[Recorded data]
■ ■ ■

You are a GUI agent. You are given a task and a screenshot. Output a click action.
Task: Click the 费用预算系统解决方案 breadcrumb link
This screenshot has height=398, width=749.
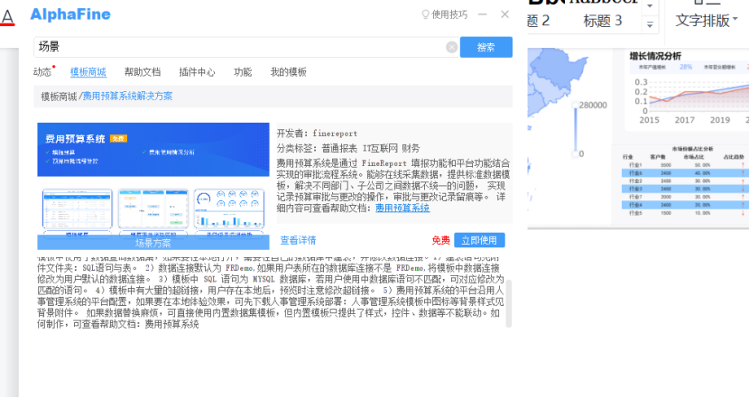[127, 96]
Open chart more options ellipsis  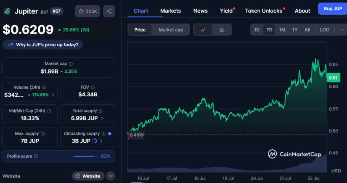pos(342,29)
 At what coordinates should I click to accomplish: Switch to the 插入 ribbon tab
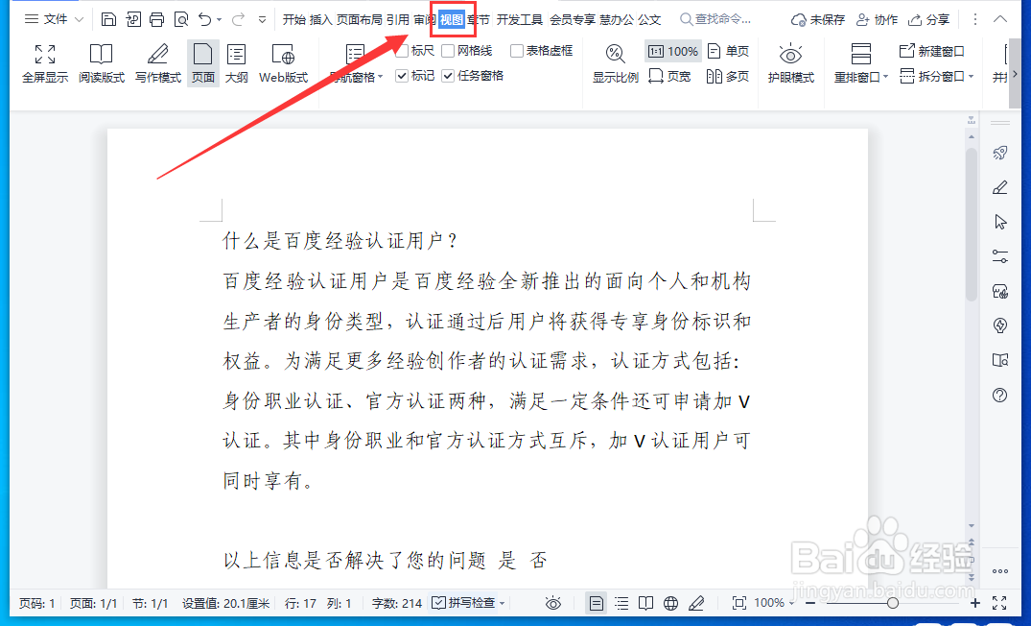[321, 18]
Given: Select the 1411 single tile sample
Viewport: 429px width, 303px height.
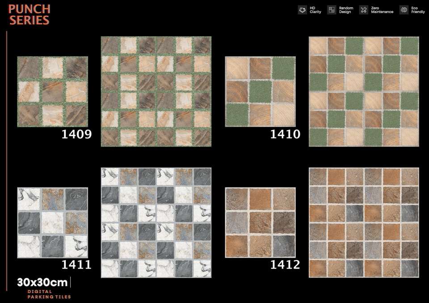Looking at the screenshot, I should point(52,223).
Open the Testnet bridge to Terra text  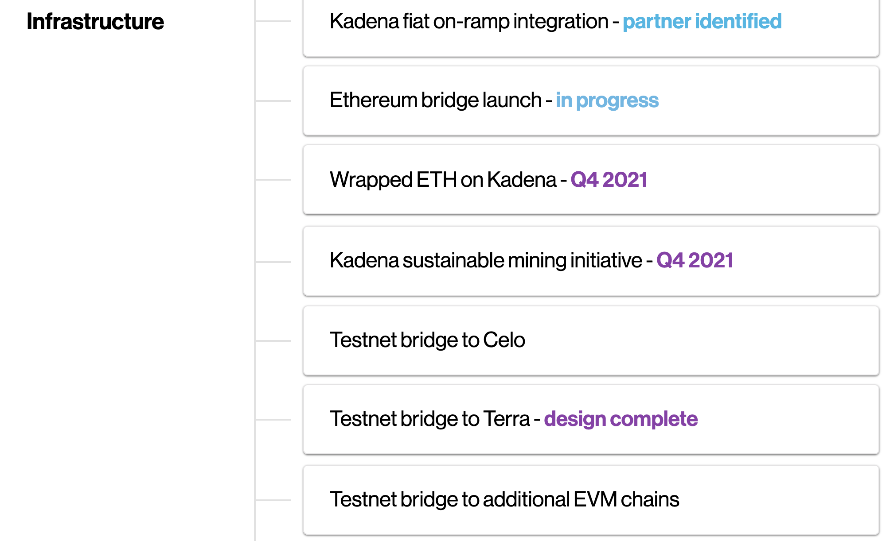pyautogui.click(x=429, y=419)
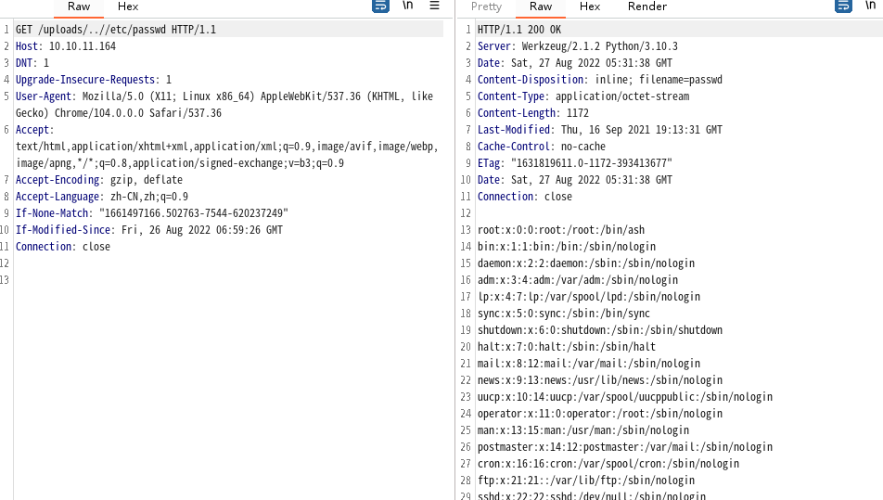883x500 pixels.
Task: Toggle non-printable characters (\n) in request panel
Action: point(407,6)
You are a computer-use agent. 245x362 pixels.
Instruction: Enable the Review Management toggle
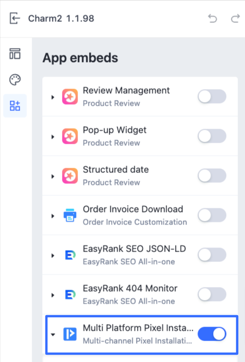(212, 96)
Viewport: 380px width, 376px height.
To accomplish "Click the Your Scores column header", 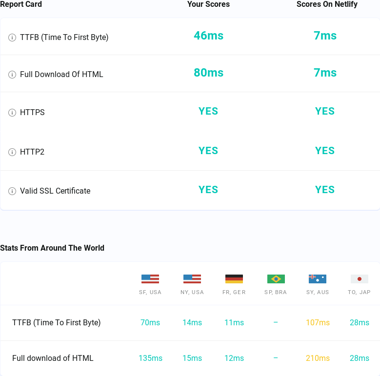I will click(208, 4).
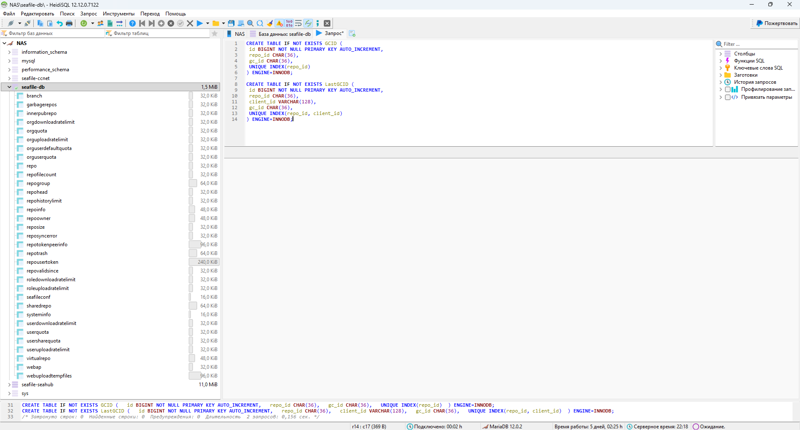This screenshot has height=430, width=800.
Task: Check the bind parameters checkbox
Action: 728,97
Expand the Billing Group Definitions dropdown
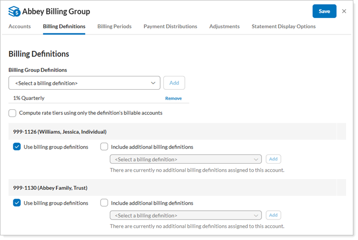358x240 pixels. point(85,83)
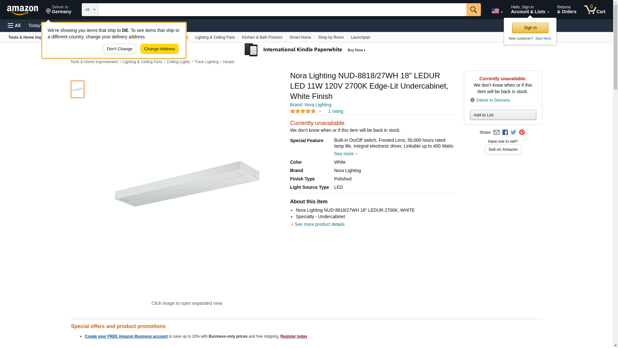618x348 pixels.
Task: Open Shop by Room menu item
Action: tap(331, 37)
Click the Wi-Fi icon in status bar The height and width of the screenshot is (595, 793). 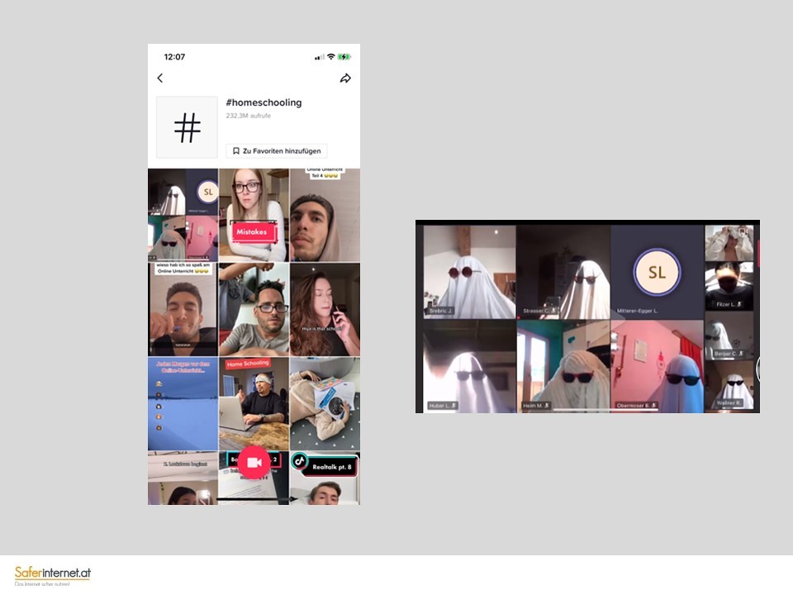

■ ■ ■

- [WHAT THE EXERCISE ASKS]: All lines from the one containing "Expand the Billing Group Definitions dropdown" through the end of the data are to be restated exactly, with nothing else and without the pictures.

- [ANSWER TO THIS PROBLEM]:
Expand the Billing Group Definitions dropdown
358x240 pixels. point(85,83)
618x348 pixels.
Task: Open Shop by Room menu item
Action: tap(331, 37)
Click the Wi-Fi icon in status bar The height and width of the screenshot is (595, 793). 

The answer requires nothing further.